● WHAT THIS TASK INVOLVES
Restate each record word for word, omitting whatever pictures it holds.

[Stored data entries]
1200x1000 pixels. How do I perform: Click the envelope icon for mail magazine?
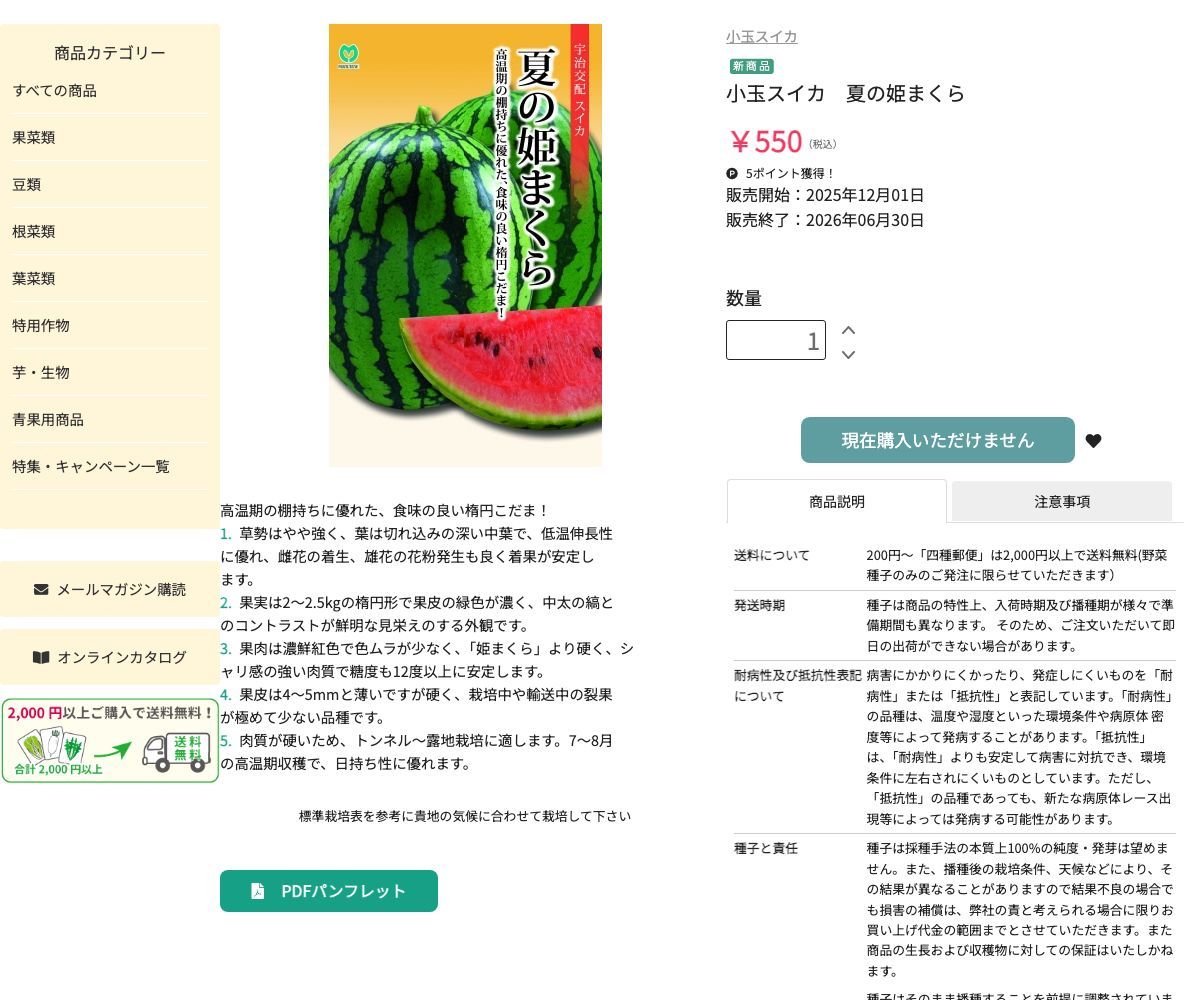point(41,589)
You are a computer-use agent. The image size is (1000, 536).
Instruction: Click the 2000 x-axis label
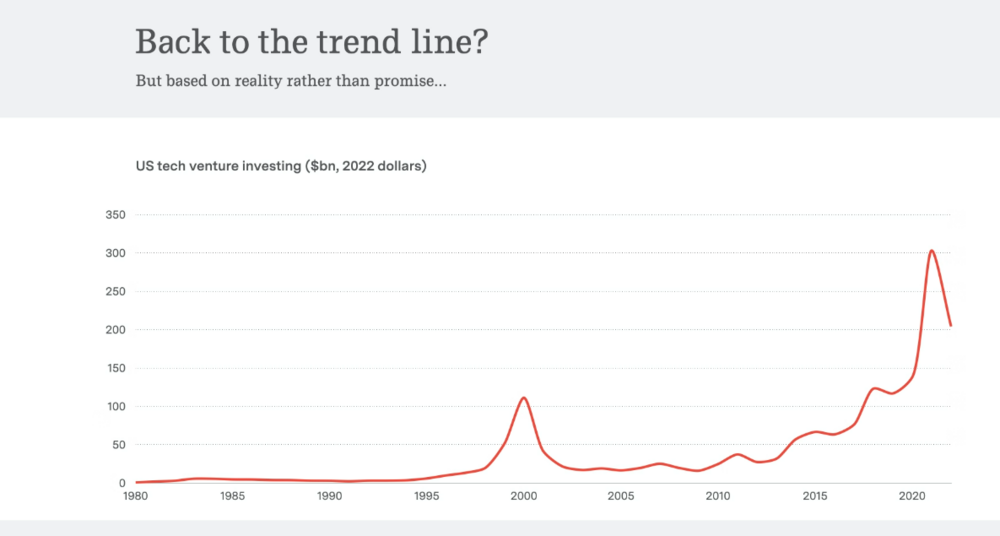point(523,496)
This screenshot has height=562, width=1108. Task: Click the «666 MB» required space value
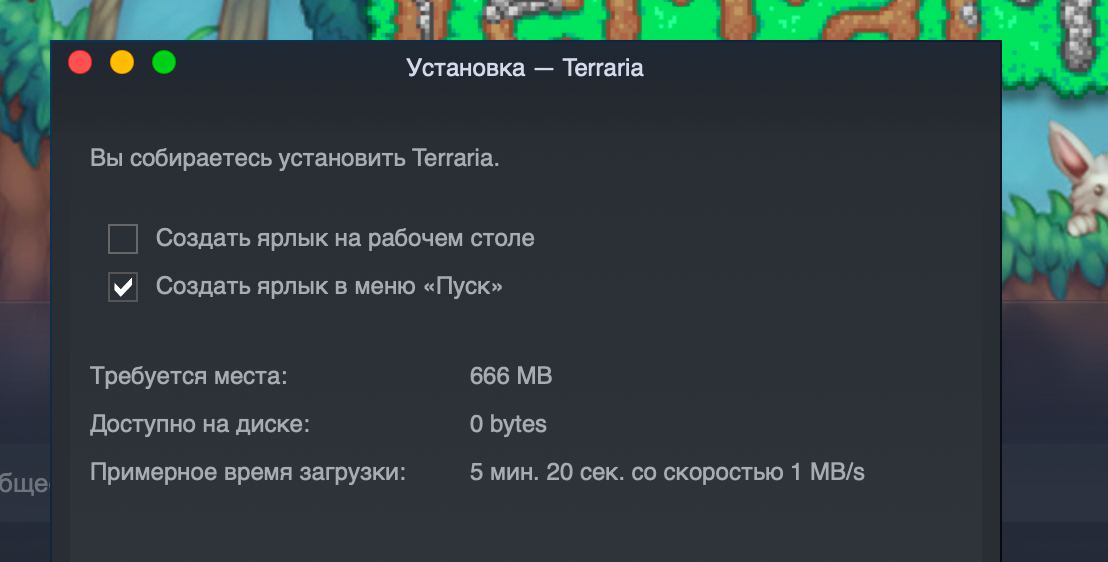[511, 376]
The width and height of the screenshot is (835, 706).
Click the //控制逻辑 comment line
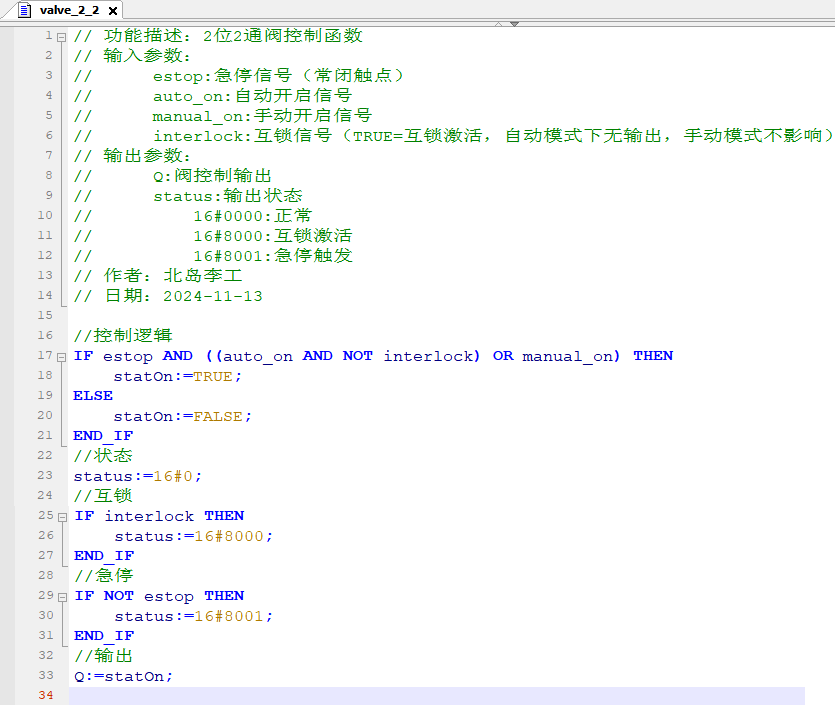[x=123, y=336]
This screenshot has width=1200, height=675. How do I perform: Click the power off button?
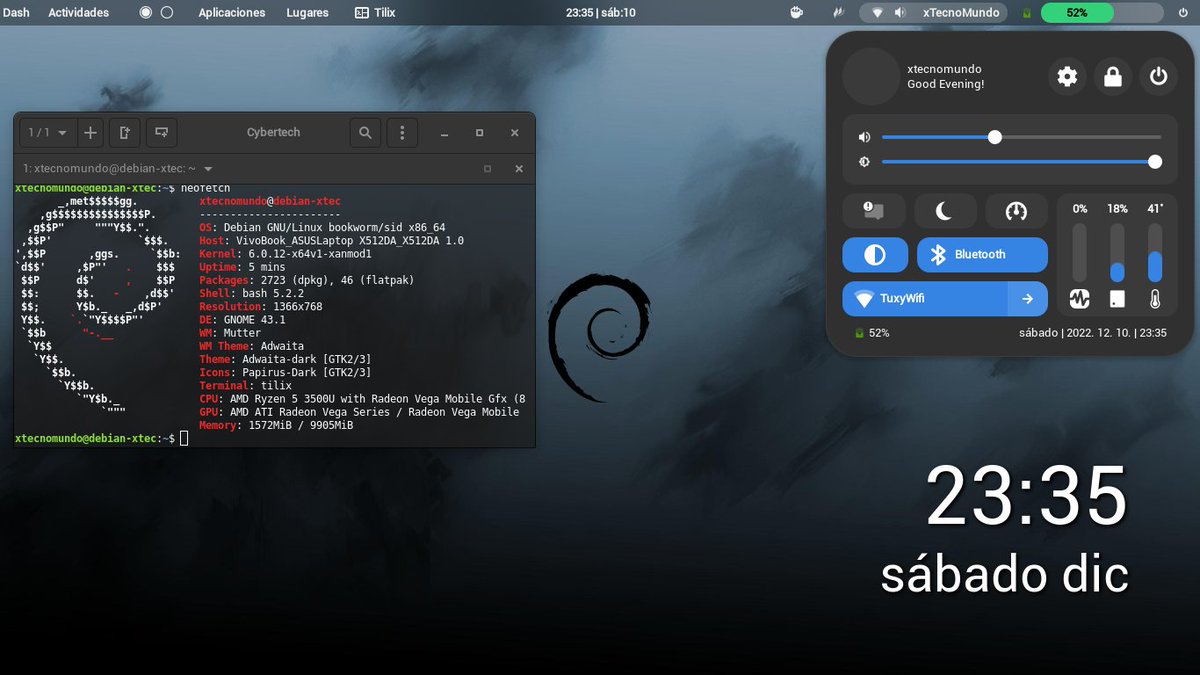click(1157, 76)
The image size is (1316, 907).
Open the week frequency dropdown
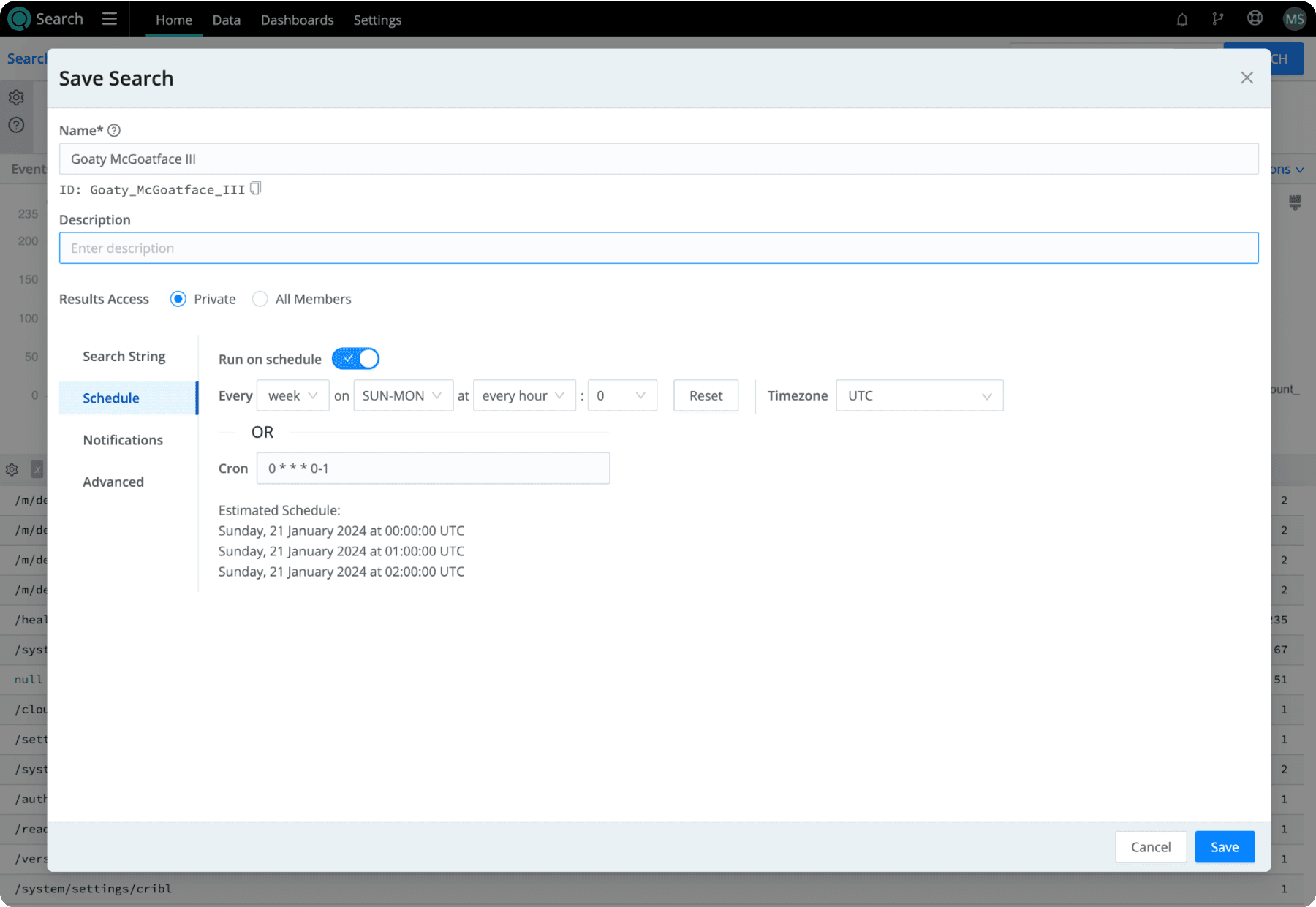click(292, 395)
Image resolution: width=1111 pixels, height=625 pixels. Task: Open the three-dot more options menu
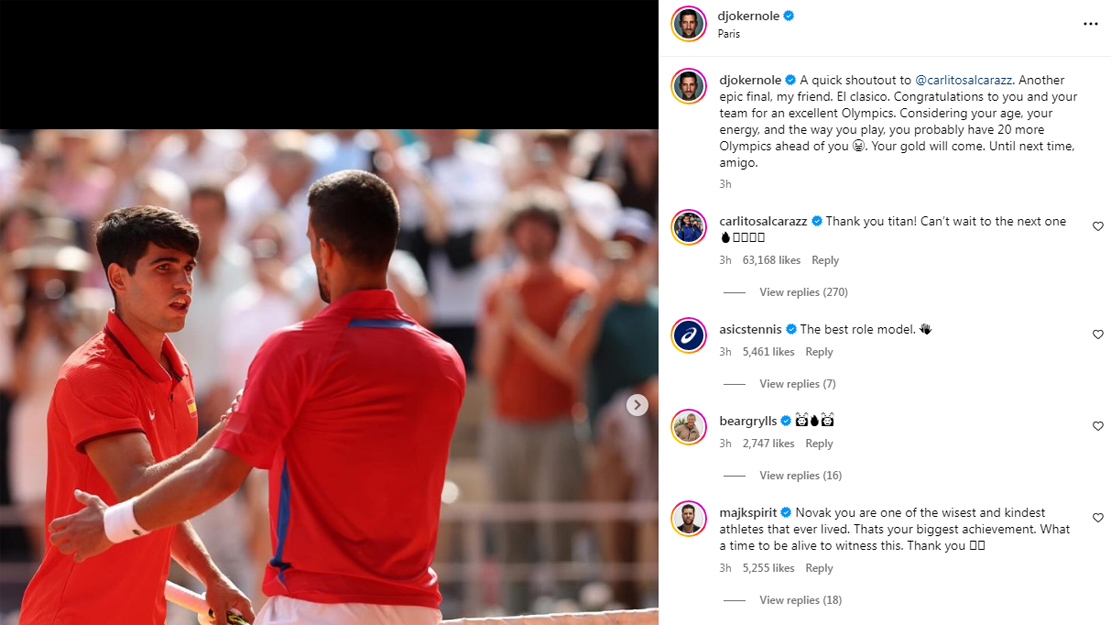(x=1090, y=24)
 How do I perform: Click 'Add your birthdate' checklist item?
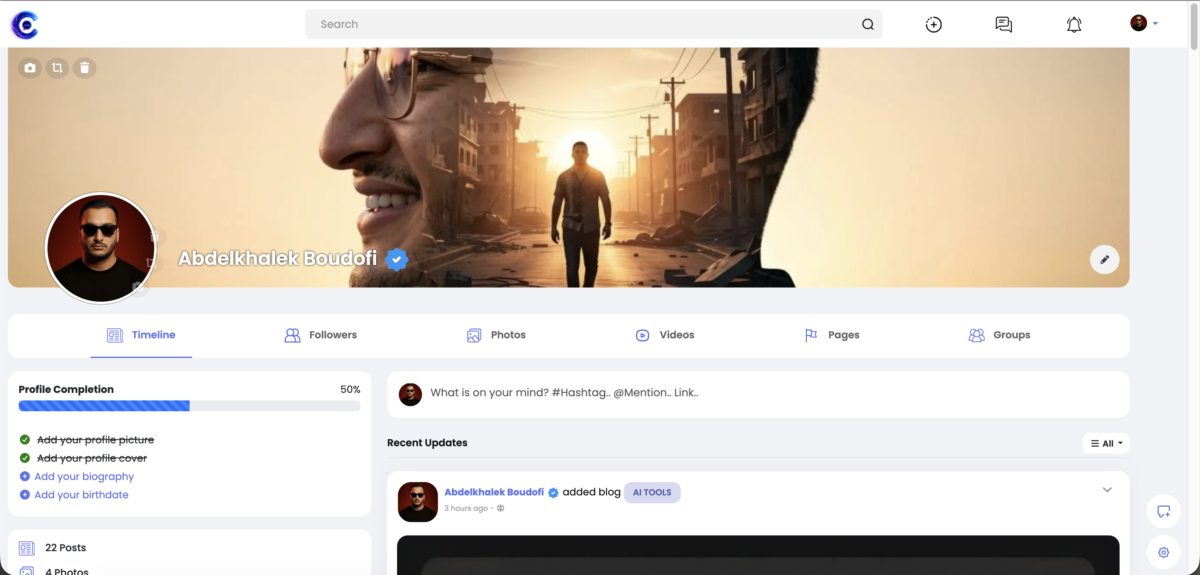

● SOLVED PROBLEM
1200x1000 pixels. How do I perform: Click the envelope icon for mail magazine?
point(41,589)
You are a computer-use agent. The image size is (1000, 536).
Instruction: Click the 2000 x-axis label
point(523,496)
This screenshot has height=562, width=1108. Task: Click the «666 MB» required space value
[511, 376]
The width and height of the screenshot is (835, 706).
Click the //控制逻辑 comment line
[x=123, y=336]
This screenshot has width=1200, height=675. How do I perform: Click the power off button?
click(1157, 76)
The image size is (1316, 907).
Open the week frequency dropdown
click(292, 395)
Image resolution: width=1111 pixels, height=625 pixels. Task: Open the three-dot more options menu
(x=1090, y=24)
 How do I perform: Click 'Add your birthdate' checklist item?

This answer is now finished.